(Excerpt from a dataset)
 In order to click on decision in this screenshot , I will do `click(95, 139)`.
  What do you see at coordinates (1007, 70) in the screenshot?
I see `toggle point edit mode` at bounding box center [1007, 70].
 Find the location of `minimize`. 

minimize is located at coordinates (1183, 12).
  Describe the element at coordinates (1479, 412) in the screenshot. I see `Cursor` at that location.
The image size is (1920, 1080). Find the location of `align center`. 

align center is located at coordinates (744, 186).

**WHAT NEEDS TO BE DONE**
Rewrite the lines from the one containing "The image size" through the end of the records as a JSON list of strings, one string per line, leaving out blank lines.

**WRITTEN SOLUTION**
[
  "The image size is (1920, 1080). Find the location of `align center`. ",
  "align center is located at coordinates (744, 186)."
]